Lydia is featured in Paper Magazine's 25th Anniversary Issue along with 24 other 25 year olds.
Born: 09/19/84 In: Wilton, CT Is: Model
Discovered in a Manhattan hair salon by Eileen Ford five years ago, Lydia Hearst has had a meteoric rise in the modeling world. The 5'7" beauty's first shoot was with Steven Meisel, which landed her on the cover of Italian Vogue. "It was like winning the Oscar," Hearst gushes. "It was incredible and an amazing honor. Steven has gotten to be one of my closest friends. He taught me everything I know about fashion and [how] to discover myself and be comfortable in front of the camera. I owe my entire career to him." Meisel might have made Hearst an overnight style star but her ethereal, huge green eyes and sexy body have made her a constantly booked model. "I've had the opportunity to work with almost, if not all, the best and most legendary photographers. I have so many stories. But I've been very fortunate in that I've never had a scary or horror story that people always talk about. I've become friends with all the people I work with." Last May, Hearst posed topless for the cover of GQ Italia, shot by Richard Kern, best known for his sexually charged photographs of alternative-looking women.
Hearst says her parents, Patricia Hearst-Shaw (who became famous when kidnapped in 1974 by the Symbionese Liberation Army, then served close to two years in prison for "joining" their movement, before having her sentence commuted by Jimmy Carter) and Bernard Shaw (her mother's former bodyguard, now head of security for the Hearst Corporation), instilled in her a strong work ethic. "I've never been late to a shoot," she claims. "I love what I do. It's not a hobby. It's a career." And speaking of careers, Hearst had a cameo in the season-one finale of Gossip Girl and starred as a paparazzi-stalked starlet in a short film directed by Tara Subkoff for the fashion line Bebe. Most recently she played Stella, a seductress in the independent film The Last International Playboy. "Growing up, I always wanted to be in the entertainment industry," she says. "I'd love to be like Milla Jovovich in the sense that she's so highly respected as a model and an actress and she's a full-time mother and has her own fashion line. There is really no one way to label her."
Born and raised with older sister Gillian in Wilton, Connecticut, Hearst is the great-granddaughter of publishing magnate William Randolph Hearst. As a child, she prized her Bob Mackie Goddess of the Sun Barbie, and still has it with the box intact. Her icons were Kate Moss and Twiggy, with whom she shares the same birthday. "Kate Moss was legendary, because she's 5'6" and so petite in every way possible. She gave me hope that I could do that, too."

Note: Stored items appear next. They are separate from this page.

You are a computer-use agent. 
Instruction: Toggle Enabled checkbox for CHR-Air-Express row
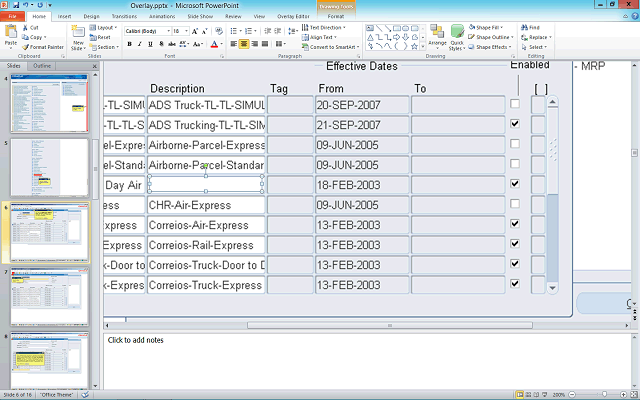click(x=515, y=204)
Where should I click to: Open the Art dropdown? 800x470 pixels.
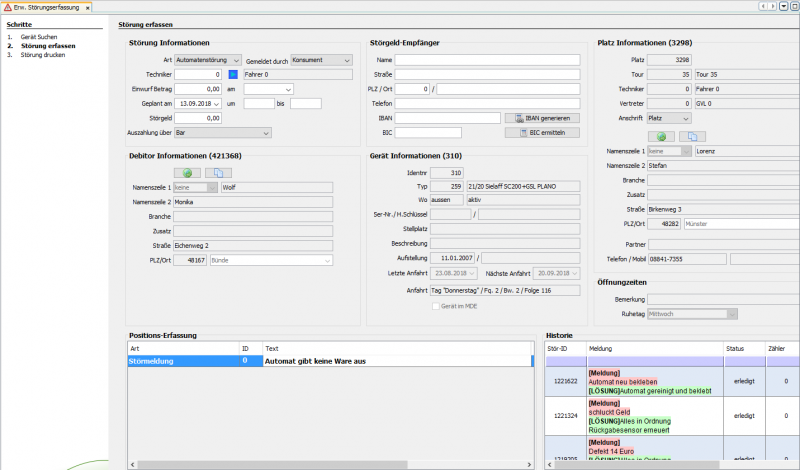click(236, 60)
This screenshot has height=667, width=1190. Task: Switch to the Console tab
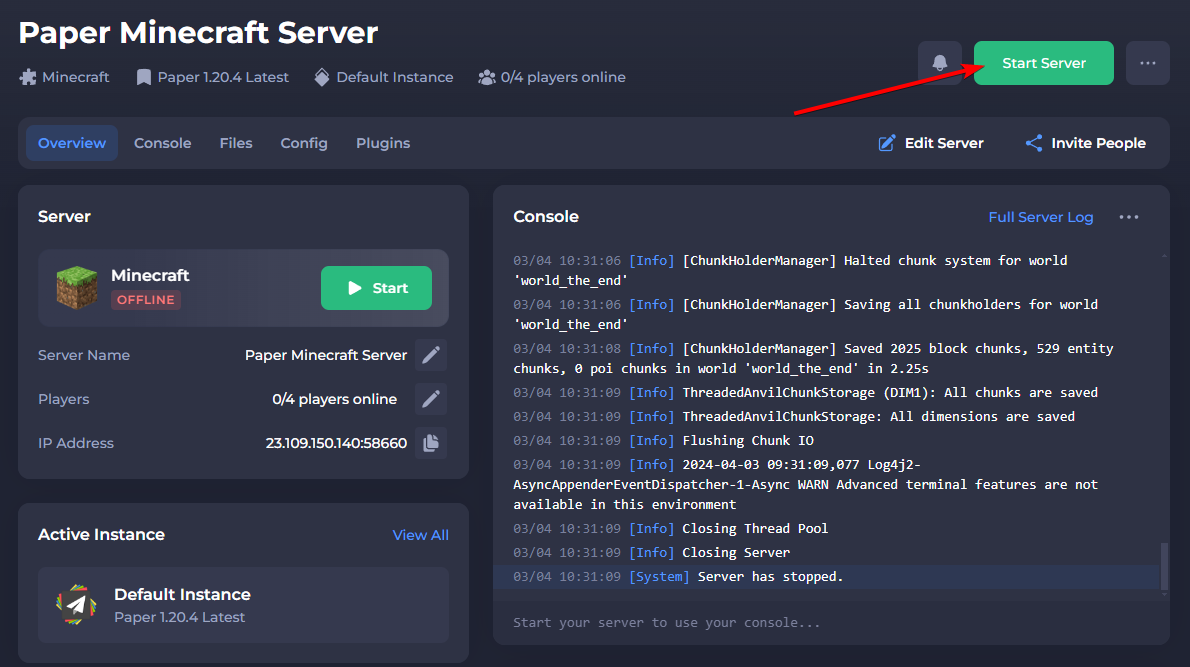coord(162,143)

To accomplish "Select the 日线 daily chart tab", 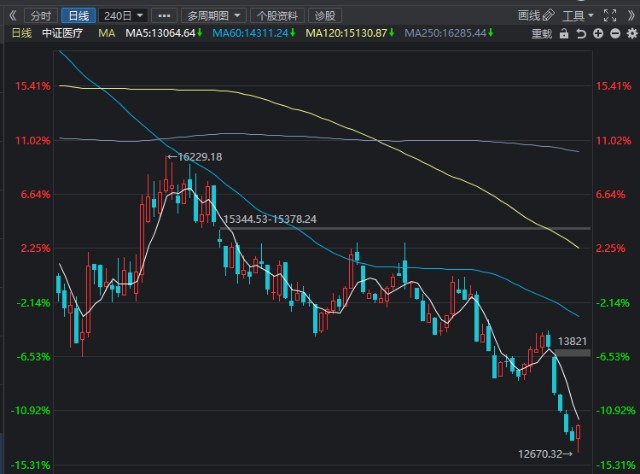I will (x=76, y=16).
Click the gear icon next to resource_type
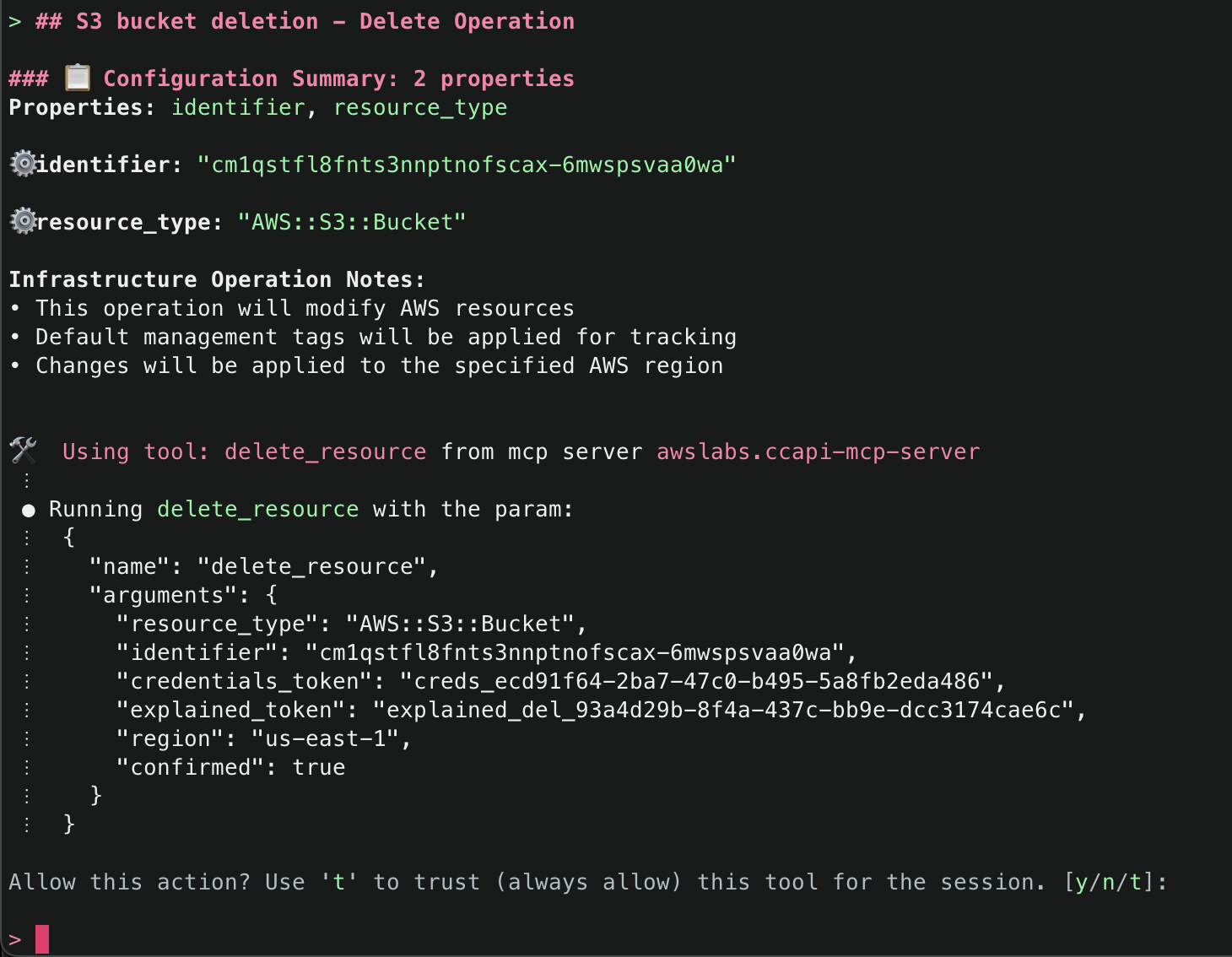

Hearst, a health freak by her own admission, works out with celebrity trainer David Kirsch when she's in town, which is not that often as she is "on a plane at least two times a week." Though she's been labeled a socialite, Hearst prefers to stay home and make art in mediums like charcoal, ink and spray paint with cutout letters she puts together on canvas, "like the letters they had in the movie Serial Mom, which my mother was in." And despite her city dwelling, Hearst says she's "much more of a country girl. I love anything outside -- hiking, camping, fishing." She recently went scuba diving with her boyfriend in the Bahamas and hiking through the redwood forests in Northern California and when she travels, she shoots nature photographs. "Who knows? Maybe one day I'll be a National Geographic photographer." Hearst lets her mind wander with a smile. "I have no idea where I'll end up in five or ten years."